Dans la plupart des cas, certaines souches entrainent des troubles intestinaux à type de diarrhées, mais E. Coli peut aussi coloniser d'autres organes, notamment les voies urinaires chez la femme, à l'origine de la plus grande partie des cystites par passage des bactéries des selles émises au niveau de l'anus vers le périnée et les organes génitaux. 

[12] -En matière de qualité, le Maroc jouit, à travers l'Etablissement autonome de contrôle et de coordination des exportations (EACCE), d'une reconnaissance internationale dans le domaine du contrôle des exportations (voir Règlement (CE) No 1791/2002 de la commission des communautés Européennes du 9 octobre 2002). Cet organisme publique est chargé principalement de garantir la conformité des produits alimentaires marocains destinés à l'exportation, aux exigences réglementaires des marchés internationaux

[13]- La commission du codex alimentaire est un organisme intergouvermental de plus de 170 membres relevant du programme mixte FAO/OMS .Elle est habilité à établir les normes des produits alimentaires.

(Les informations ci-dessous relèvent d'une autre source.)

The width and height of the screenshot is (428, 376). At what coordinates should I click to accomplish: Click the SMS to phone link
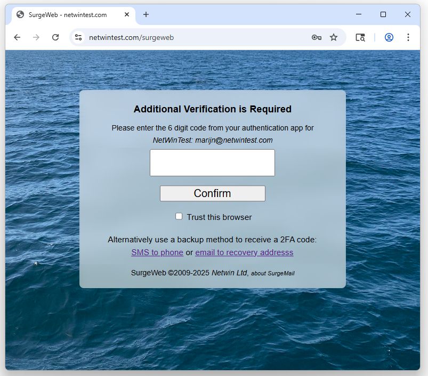tap(157, 252)
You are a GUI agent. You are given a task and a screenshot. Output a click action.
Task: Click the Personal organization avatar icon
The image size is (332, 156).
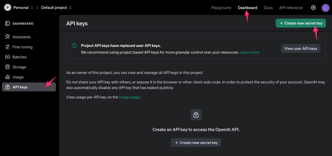[x=8, y=8]
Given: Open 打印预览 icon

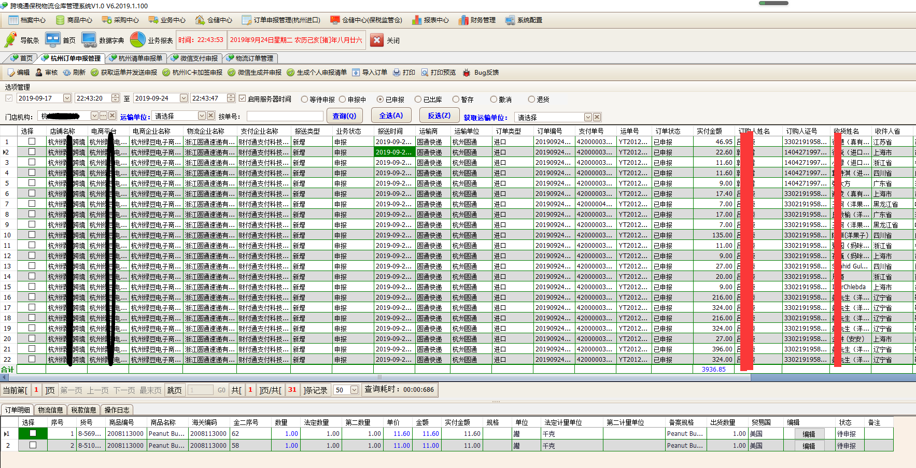Looking at the screenshot, I should (x=425, y=73).
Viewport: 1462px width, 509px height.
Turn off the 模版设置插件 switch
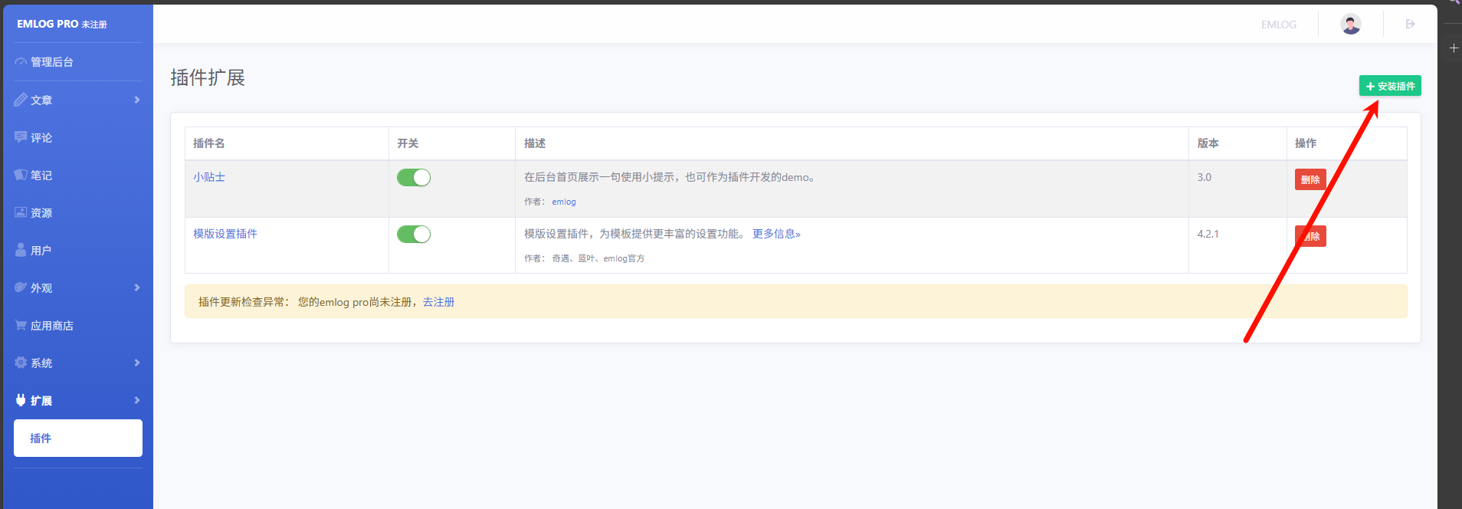414,235
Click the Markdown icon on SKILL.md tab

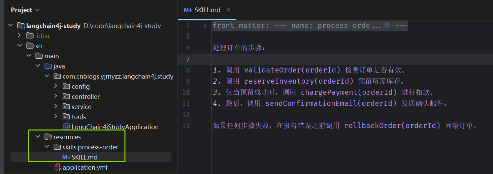(x=188, y=10)
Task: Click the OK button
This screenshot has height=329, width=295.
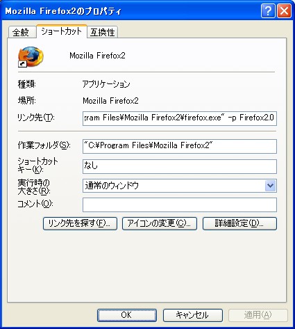Action: [127, 315]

[14]- Site INFORFUIT (www.inforfui.fr) Le 17 Novembre 2008. Les Etats membres de l’union Européenne ont approuvé les propositions de la commission visant à abroger les noms de commercialisation applicables à 26 types de fruits et légumes. L’UE est également allé plus loin, les dix produits toujours normalisés (pomme, kiwi, laiterie, pêche et nectarines, poires, fraises, poivrons, raisins de tables et tomates) dont des spécimens ne correspondant pas aux normes, pourraient être vendu dans le commerce de détail pour autant qu’il soient étiquetés de manière à les distinguer des produits relevant des catégorie « Extra » « I » « CID ».

[15]- Déchet de route, désigné souvent sous le vocable de freinte de route , est toute diminution, au cours de temps, de poids ou de volume de la marchandise inhérente à la nature de celle-ci ( contrat type français pour les transports publics de marchandises par voie navigable dit « contrat à temps ». En vertu de l’article 461 du code de commerce marocain «…. le transporteur est tenu responsable de la part du manquant qui dépasse la tolérance déterminée par les usages… », lorsqu’il s’agit de choses qui, par leur nature, subissent géneralement un déchet de poids ou de volume par le seul fait du transport.